Sunday, November 23, 2008

Scheduled viewing for 28 November 2008


LAND OF THE PHARAOHS

Land of the Pharaohs (Howard Hawks, 1955) is scheduled for our 28 November viewing. It was filmed in CinemaScope, a widescreen format that requires careful compositional design in order to fill up the entire screen effectively.
Thus this is a good opportunity to study how a director designs a screen image in a balanced or dynamic way. The film is also one of the simplest examples of widescreen design, since much of the action occurs in long shots and crowd scenes.
Besides production design, as it's related to the film's theme and subject, the viewer should also enjoy the complicated mise-en-scene, often of many laborers hewing or dragging large stones to use for the pyramid. Scope adds to the realism of these scenes, since scope includes a unity of space (avoidance of editing) less likely in regular screen ratio, which relies more on editing to establish screen space.
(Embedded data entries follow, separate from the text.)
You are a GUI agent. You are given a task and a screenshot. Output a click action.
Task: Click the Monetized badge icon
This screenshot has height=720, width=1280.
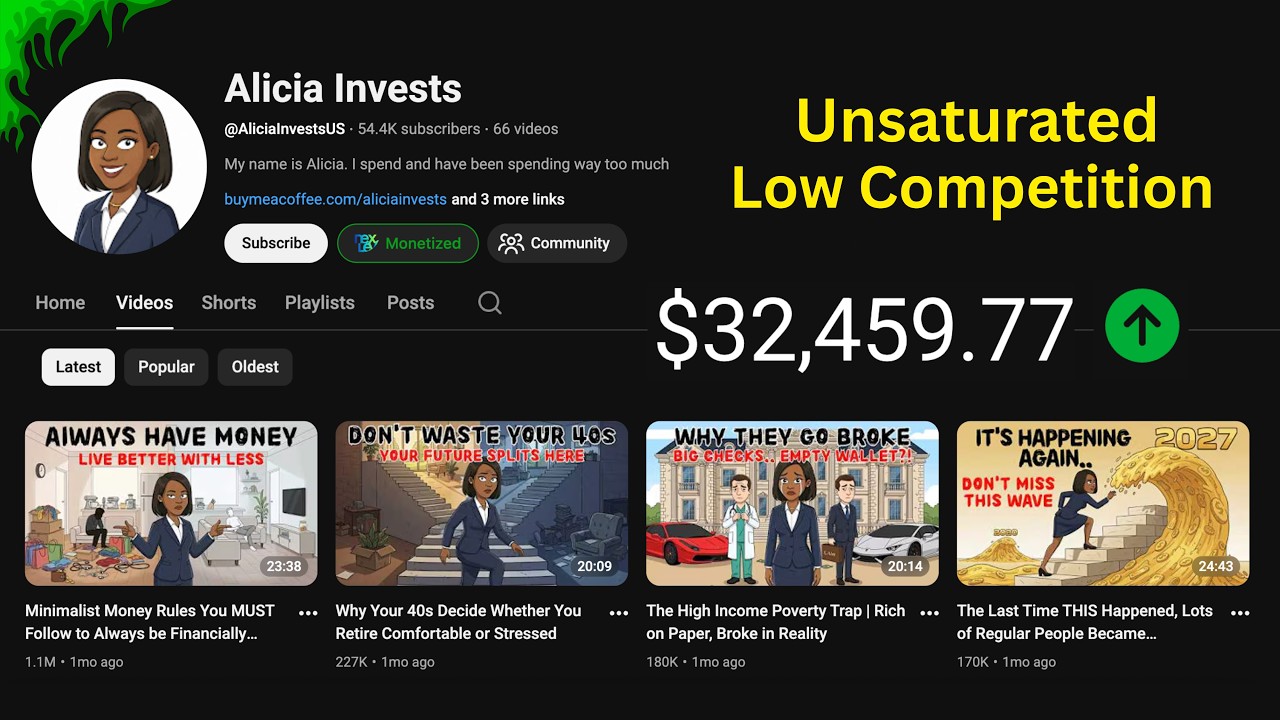click(x=367, y=243)
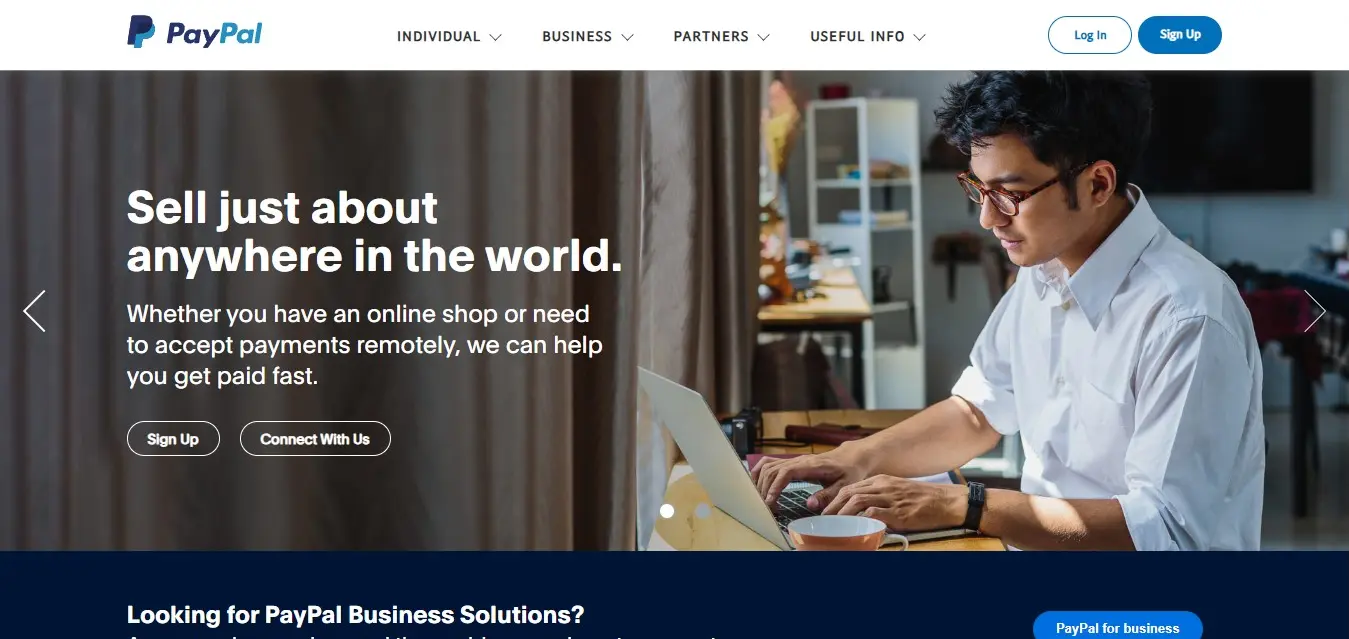Screen dimensions: 1349x639
Task: Advance carousel with the right arrow
Action: pos(1314,311)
Although a discussion of musical scores is in a later chapter of your textbook, still you should pay attention to the wall-to-wall musical underscore by Dmitri Tiomkin. This nearly continuous score increases the epic distance of the images, even in close shots. To test this, when you view the film imagine the scenes you're watching without the underscore and notice how dull or shallow the scenes become.
Indeed, the film has little substance. In fact, director Howard Hawks disowned the film and asked it not be shown at retrospectives of his career.
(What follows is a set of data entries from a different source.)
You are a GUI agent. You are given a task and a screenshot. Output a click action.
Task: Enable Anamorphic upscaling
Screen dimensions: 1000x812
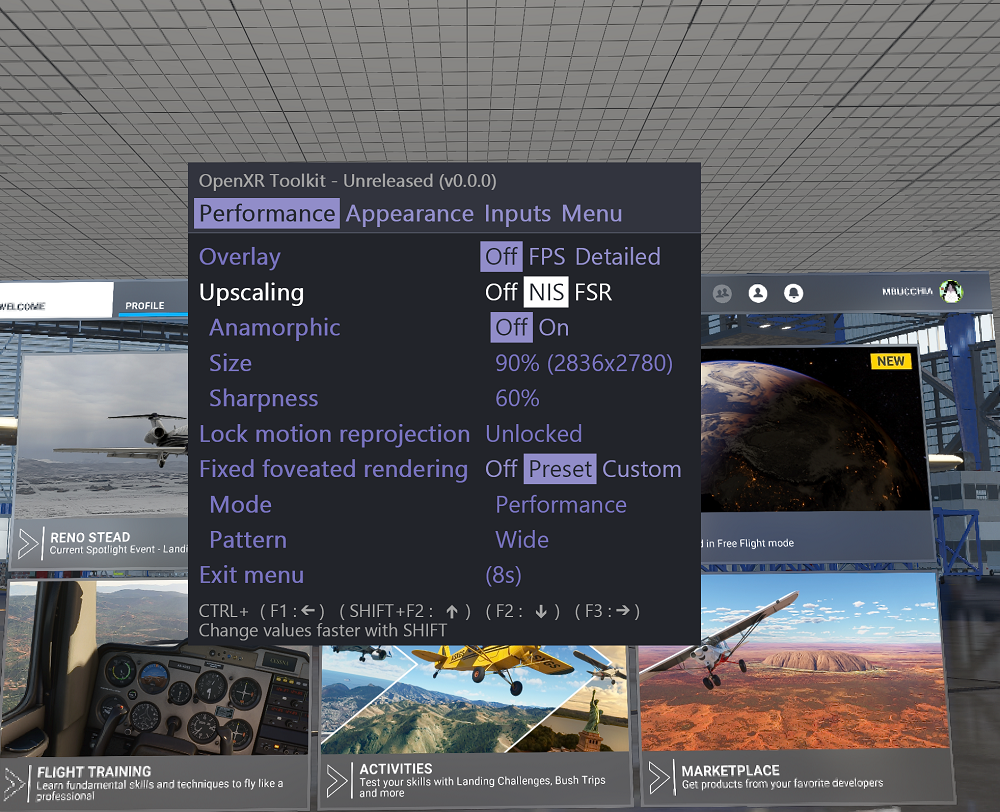[x=554, y=327]
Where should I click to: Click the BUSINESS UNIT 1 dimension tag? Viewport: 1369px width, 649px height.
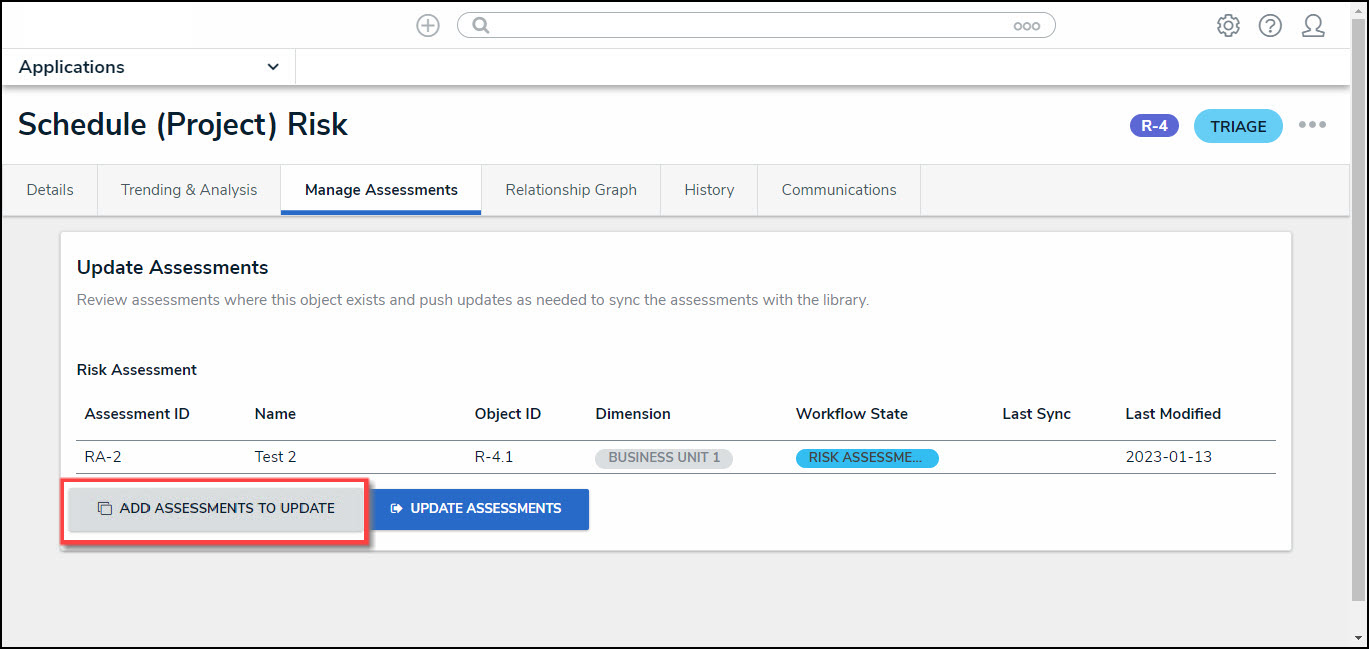tap(664, 458)
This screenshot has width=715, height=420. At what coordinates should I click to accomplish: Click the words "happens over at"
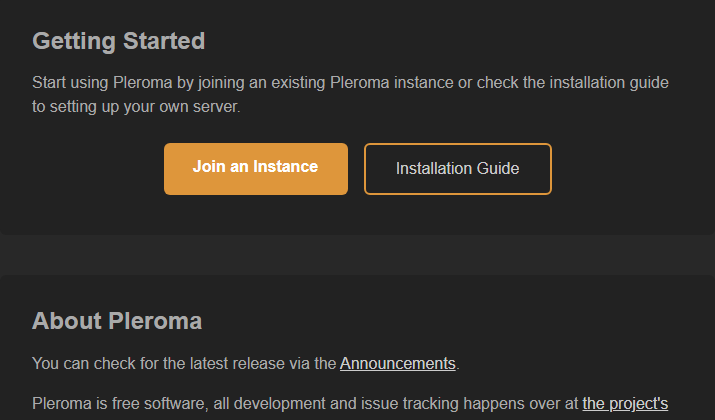(x=521, y=404)

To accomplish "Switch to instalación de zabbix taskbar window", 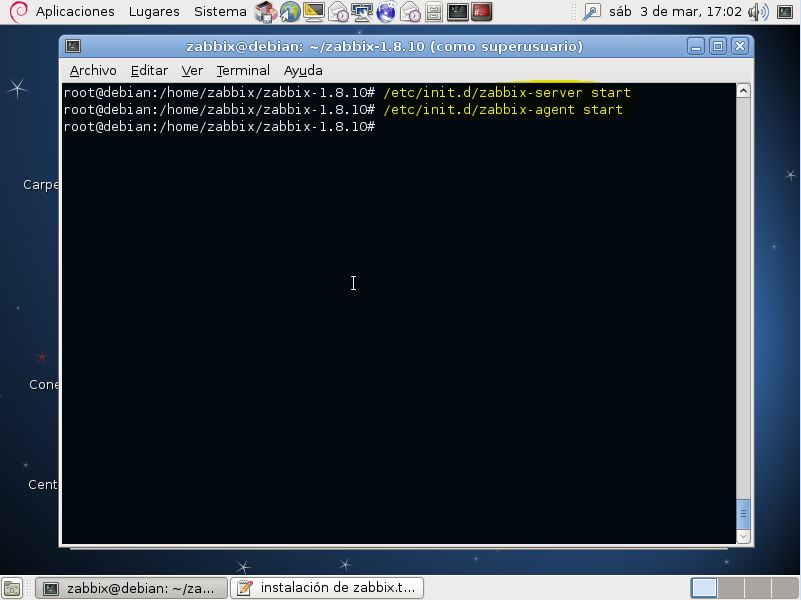I will coord(327,588).
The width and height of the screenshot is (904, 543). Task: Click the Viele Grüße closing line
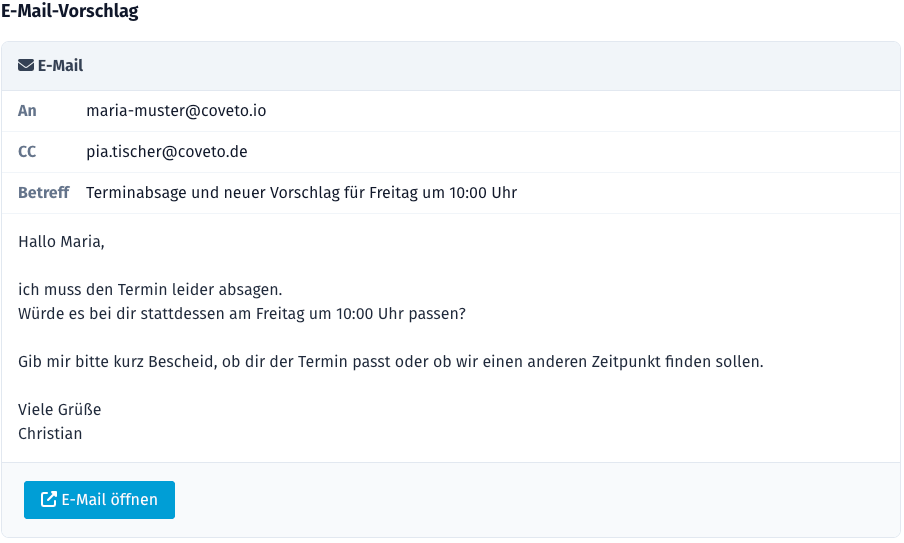coord(60,410)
Which brings up the issue of an "auteur" director. An "auteur" ("author") is a director who has a point-of-view or vision and does not merely direct screenplays without personal involvement in the characters and themes of the film. He is, in other words, the true "author" of the film, not merely the assigned director of a screenplay.
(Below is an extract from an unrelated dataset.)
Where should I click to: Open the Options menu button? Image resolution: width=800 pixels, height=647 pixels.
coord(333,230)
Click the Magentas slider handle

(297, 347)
The problem with directing epics, such as Land of the Pharaohs, is that the director begins to lose personal control of the film as technicians take over instead. An auteur can put his or her stamp (personal signature) on two or three actors in a frame, but it's more difficult to do with thousands of actors in the frame and a setting thousands of years from one's own time. Hawks complained that he didn't know how an ancient Egyptian should talk.
Yet the auteur critic studies patterns in a director's work. Such patterns can be found even in Land of the Pharaoahs.
For example, Hawks was always interested in groups of men unified by a main goal, whether to defend a jail in Rio Bravo or fly airplanes in Only Angels Have Wings. In Land of the Pharaohs, the slaves are unified by their main goal to build the pyramid and to be set free.
Another Hawksian theme that can be found in Land of the Pharaohs is the emphasis on this life and the "now" moment, rather than following an abstract philosophy of life; in this case, an afterlife such as the ancient Egyptians (among others) believed in.
In fact, the story suggests the conflict between the ancient Egyptians, who used slaves in support of their afterlife, and the ancient Hebrews (Jews) who did not believe in an afterlife but in the dignity of man instead. The film scorns a belief in an afterlife for which humans are sacrificed.
But themes cannot be separated from mise-en-scene, or the staging of the scenes (the way the actors move and talk). Most critics agree that Land of the Pharaohs lacks Hawks' usual touch, especially in the direction of the actors and the way they speak.
Yet the most effective parts of the film are in the superb long shots of the building of the pyramid; the masses of slaves and attendants, especially at the beginning of the film; and the sealing of the pyramid. That's enough to make this a worthwhile film to watch and study, even if it doesn't rank with the best of Howard Hawks.